Ее облик стерся, потускнел, не помнилось даже имени, но вот ведь осталось – женщина-скрипачка.
Гинзбург хотел что-то сказать, но посмотрел на лейтенанта и опустил глаза. Подумал: в этом чекисте ещё осталось человеческое. Оно на миг отразилось в его глазах. Но тут же услышал будто наяву голос умершей жены Гали:
– Ты, Миша, неисправимый романтик!
Глава десятая
Катерина у себя в наркомате обычно не распространялась о том, что живет не в коммунальной квартире, как большинство сотрудников, а в отдельной двухкомнатной, а также о том, что у неё есть домработница.
Когда её отец истинный Первенцев Аристарх Викторович (она носила отчество мужа матери Остапа) женился на бывшей домработнице Катерины Евдокии Петровне, хозяйка почти не почувствовала особых трудностей в ведении хозяйства, тем более что маленький Пашка днем все равно был у деда, а если точнее, у его жены – она не работала.
Но когда Катя с Федором поженились, Евдокия Петровна посоветовала им взять домработницей Азалию Дмитриевну, которая просила найти ей место.

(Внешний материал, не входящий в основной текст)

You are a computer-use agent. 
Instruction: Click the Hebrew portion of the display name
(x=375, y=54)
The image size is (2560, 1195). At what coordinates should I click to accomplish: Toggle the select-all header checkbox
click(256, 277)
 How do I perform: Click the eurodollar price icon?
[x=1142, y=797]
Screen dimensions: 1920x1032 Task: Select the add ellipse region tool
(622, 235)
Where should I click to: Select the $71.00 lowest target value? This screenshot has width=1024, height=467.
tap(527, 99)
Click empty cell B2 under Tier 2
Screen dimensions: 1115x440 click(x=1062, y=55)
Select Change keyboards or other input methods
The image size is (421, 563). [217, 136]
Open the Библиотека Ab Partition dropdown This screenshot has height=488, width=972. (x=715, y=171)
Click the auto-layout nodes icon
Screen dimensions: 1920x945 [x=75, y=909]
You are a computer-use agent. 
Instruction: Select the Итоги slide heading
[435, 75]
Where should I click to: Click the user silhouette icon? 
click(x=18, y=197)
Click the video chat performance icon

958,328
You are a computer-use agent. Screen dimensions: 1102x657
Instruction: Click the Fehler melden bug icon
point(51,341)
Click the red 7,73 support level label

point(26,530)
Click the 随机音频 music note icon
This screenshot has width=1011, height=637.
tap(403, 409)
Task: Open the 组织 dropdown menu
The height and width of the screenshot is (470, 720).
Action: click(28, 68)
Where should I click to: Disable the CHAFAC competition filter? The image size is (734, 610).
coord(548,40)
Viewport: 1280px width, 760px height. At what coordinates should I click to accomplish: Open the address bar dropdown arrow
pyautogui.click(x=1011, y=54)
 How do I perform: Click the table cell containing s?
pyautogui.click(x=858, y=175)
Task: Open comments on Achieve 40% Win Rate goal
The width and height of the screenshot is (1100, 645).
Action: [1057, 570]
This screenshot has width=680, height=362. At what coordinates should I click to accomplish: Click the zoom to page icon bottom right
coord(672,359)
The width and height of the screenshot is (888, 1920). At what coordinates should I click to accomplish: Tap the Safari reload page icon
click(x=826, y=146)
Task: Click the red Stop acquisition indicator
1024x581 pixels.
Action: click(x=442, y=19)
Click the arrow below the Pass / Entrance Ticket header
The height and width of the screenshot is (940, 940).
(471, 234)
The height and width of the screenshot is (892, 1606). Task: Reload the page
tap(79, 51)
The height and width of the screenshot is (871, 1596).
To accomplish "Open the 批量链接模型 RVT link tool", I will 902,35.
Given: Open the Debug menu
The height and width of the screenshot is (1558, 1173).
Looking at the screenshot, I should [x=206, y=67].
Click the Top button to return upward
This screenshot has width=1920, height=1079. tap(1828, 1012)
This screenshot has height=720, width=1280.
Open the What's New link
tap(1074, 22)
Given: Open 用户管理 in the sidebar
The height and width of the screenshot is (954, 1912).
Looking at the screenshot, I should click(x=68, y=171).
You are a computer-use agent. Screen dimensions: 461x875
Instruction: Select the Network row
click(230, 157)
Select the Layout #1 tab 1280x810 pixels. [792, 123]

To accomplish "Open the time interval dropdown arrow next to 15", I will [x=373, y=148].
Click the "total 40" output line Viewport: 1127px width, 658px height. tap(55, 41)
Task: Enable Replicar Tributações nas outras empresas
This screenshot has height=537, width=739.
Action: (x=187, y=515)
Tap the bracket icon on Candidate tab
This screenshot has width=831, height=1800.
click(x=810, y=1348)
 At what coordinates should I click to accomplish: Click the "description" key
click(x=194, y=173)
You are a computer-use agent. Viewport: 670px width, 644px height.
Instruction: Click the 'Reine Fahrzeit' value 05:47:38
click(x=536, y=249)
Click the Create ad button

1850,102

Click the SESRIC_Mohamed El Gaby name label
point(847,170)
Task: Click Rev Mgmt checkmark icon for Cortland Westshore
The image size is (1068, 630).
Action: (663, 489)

Хорошо бы у хозяев, которых Евдокия Петровна знает лично.
– Я вроде уже приспособилась обходиться без прислуги, – начала было отнекиваться Катерина. – Да и Пашка скоро в школу пойдет.
– А кто сказал, что у вас с Федором Арсентьевичем не будет детей? – резонно возразила бывшая домработница, как оказалось впоследствии, она была права. – Да вы не беспокойтесь, Азалия – человек скромный, ест, как птичка, она вам в тягость не будет.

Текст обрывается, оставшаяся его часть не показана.